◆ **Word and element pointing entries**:
********
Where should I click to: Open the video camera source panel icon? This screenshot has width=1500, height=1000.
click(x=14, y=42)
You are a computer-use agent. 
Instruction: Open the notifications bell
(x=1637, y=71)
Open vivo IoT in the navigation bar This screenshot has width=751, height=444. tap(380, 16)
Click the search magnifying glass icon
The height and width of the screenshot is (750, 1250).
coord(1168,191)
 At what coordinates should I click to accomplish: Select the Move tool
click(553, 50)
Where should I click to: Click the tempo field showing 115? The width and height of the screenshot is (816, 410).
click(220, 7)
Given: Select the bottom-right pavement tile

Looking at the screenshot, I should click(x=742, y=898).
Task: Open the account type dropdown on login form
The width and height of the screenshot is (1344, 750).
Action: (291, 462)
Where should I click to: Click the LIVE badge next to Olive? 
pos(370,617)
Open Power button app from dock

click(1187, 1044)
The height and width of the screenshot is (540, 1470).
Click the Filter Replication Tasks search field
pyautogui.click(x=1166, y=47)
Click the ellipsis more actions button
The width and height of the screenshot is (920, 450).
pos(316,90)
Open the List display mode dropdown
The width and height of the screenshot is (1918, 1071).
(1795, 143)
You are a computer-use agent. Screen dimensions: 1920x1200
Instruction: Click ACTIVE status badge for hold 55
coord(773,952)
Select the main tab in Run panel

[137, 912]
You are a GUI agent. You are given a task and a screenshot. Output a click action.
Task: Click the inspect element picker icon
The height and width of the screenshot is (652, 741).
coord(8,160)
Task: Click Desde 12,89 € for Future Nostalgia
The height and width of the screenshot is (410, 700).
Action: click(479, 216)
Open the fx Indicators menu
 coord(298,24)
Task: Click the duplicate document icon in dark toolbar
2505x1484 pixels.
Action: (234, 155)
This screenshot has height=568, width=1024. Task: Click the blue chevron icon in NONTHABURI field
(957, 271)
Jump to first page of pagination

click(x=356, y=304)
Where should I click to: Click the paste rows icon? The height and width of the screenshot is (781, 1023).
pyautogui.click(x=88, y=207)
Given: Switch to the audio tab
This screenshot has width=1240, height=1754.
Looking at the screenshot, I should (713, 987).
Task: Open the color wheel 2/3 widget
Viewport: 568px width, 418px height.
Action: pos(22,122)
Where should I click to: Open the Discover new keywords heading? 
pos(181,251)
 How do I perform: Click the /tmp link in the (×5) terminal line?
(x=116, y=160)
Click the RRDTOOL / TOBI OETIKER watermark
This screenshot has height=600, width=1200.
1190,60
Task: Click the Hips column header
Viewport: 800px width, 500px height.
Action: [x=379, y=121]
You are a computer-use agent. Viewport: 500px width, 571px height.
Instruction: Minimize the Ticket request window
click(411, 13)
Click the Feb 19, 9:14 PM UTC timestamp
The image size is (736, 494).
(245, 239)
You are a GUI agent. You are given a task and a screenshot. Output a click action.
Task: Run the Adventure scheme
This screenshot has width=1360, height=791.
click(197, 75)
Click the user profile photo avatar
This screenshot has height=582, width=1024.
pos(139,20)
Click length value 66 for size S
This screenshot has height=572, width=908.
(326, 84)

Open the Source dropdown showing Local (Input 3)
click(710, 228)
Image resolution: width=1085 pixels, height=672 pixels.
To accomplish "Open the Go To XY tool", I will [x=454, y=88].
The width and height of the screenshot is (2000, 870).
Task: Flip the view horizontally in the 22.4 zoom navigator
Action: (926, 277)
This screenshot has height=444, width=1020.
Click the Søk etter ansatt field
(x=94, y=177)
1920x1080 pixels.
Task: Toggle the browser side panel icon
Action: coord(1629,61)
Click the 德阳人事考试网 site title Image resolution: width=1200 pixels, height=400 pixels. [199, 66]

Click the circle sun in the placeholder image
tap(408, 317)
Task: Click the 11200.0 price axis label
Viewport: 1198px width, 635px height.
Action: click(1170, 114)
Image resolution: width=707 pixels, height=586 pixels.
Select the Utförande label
********
◆ **Stated problem**:
Write out every line of the rows above as a JSON list of strings, with one string per line and blank lines omitted.

◆ **Answer to this problem**:
[
  "Where should I click to: Open the video camera source panel icon? This screenshot has width=1500, height=1000.",
  "click(x=14, y=42)",
  "You are a computer-use agent. ",
  "Instruction: Open the notifications bell",
  "(x=1637, y=71)",
  "Open vivo IoT in the navigation bar This screenshot has width=751, height=444. tap(380, 16)",
  "Click the search magnifying glass icon",
  "The height and width of the screenshot is (750, 1250).",
  "coord(1168,191)",
  " At what coordinates should I click to accomplish: Select the Move tool",
  "click(553, 50)",
  "Where should I click to: Click the tempo field showing 115? The width and height of the screenshot is (816, 410).",
  "click(220, 7)",
  "Given: Select the bottom-right pavement tile",
  "Looking at the screenshot, I should click(x=742, y=898).",
  "Task: Open the account type dropdown on login form",
  "The width and height of the screenshot is (1344, 750).",
  "Action: (291, 462)",
  "Where should I click to: Click the LIVE badge next to Olive? ",
  "pos(370,617)",
  "Open Power button app from dock",
  "click(1187, 1044)",
  "The height and width of the screenshot is (540, 1470).",
  "Click the Filter Replication Tasks search field",
  "pyautogui.click(x=1166, y=47)",
  "Click the ellipsis more actions button",
  "The width and height of the screenshot is (920, 450).",
  "pos(316,90)",
  "Open the List display mode dropdown",
  "The width and height of the screenshot is (1918, 1071).",
  "(1795, 143)",
  "You are a computer-use agent. Screen dimensions: 1920x1200",
  "Instruction: Click ACTIVE status badge for hold 55",
  "coord(773,952)",
  "Select the main tab in Run panel",
  "[137, 912]",
  "You are a GUI agent. You are given a task and a screenshot. Output a click action.",
  "Task: Click the inspect element picker icon",
  "The height and width of the screenshot is (652, 741).",
  "coord(8,160)",
  "Task: Click Desde 12,89 € for Future Nostalgia",
  "The height and width of the screenshot is (410, 700).",
  "Action: click(479, 216)",
  "Open the fx Indicators menu",
  " coord(298,24)",
  "Task: Click the duplicate document icon in dark toolbar",
  "2505x1484 pixels.",
  "Action: (234, 155)",
  "This screenshot has height=568, width=1024. Task: Click the blue chevron icon in NONTHABURI field",
  "(957, 271)",
  "Jump to first page of pagination",
  "click(x=356, y=304)",
  "Where should I click to: Click the paste rows icon? The height and width of the screenshot is (781, 1023).",
  "pyautogui.click(x=88, y=207)",
  "Given: Switch to the audio tab",
  "This screenshot has width=1240, height=1754.",
  "Looking at the screenshot, I should (713, 987).",
  "Task: Open the color wheel 2/3 widget",
  "Viewport: 568px width, 418px height.",
  "Action: pos(22,122)",
  "Where should I click to: Open the Discover new keywords heading? ",
  "pos(181,251)",
  " How do I perform: Click the /tmp link in the (×5) terminal line?",
  "(x=116, y=160)",
  "Click the RRDTOOL / TOBI OETIKER watermark",
  "This screenshot has height=600, width=1200.",
  "1190,60",
  "Task: Click the Hips column header",
  "Viewport: 800px width, 500px height.",
  "Action: [x=379, y=121]",
  "You are a computer-use agent. Viewport: 500px width, 571px height.",
  "Instruction: Minimize the Ticket request window",
  "click(411, 13)",
  "Click the Feb 19, 9:14 PM UTC timestamp",
  "The image size is (736, 494).",
  "(245, 239)",
  "You are a GUI agent. You are given a task and a screenshot. Output a click action.",
  "Task: Run the Adventure scheme",
  "This screenshot has width=1360, height=791.",
  "click(197, 75)",
  "Click the user profile photo avatar",
  "This screenshot has height=582, width=1024.",
  "pos(139,20)",
  "Click length value 66 for size S",
  "This screenshot has height=572, width=908.",
  "(326, 84)",
  "Open the Source dropdown showing Local (Input 3)",
  "click(710, 228)",
  "Image resolution: width=1085 pixels, height=672 pixels.",
  "To accomplish \"Open the Go To XY tool\", I will [x=454, y=88].",
  "The width and height of the screenshot is (2000, 870).",
  "Task: Flip the view horizontally in the 22.4 zoom navigator",
  "Action: (926, 277)",
  "This screenshot has height=444, width=1020.",
  "Click the Søk etter ansatt field",
  "(x=94, y=177)",
  "1920x1080 pixels.",
  "Task: Toggle the browser side panel icon",
  "Action: coord(1629,61)",
  "Click the 德阳人事考试网 site title Image resolution: width=1200 pixels, height=400 pixels. [199, 66]",
  "Click the circle sun in the placeholder image",
  "tap(408, 317)",
  "Task: Click the 11200.0 price axis label",
  "Viewport: 1198px width, 635px height.",
  "Action: click(1170, 114)",
  "Image resolution: width=707 pixels, height=586 pixels.",
  "Select the Utförande label"
]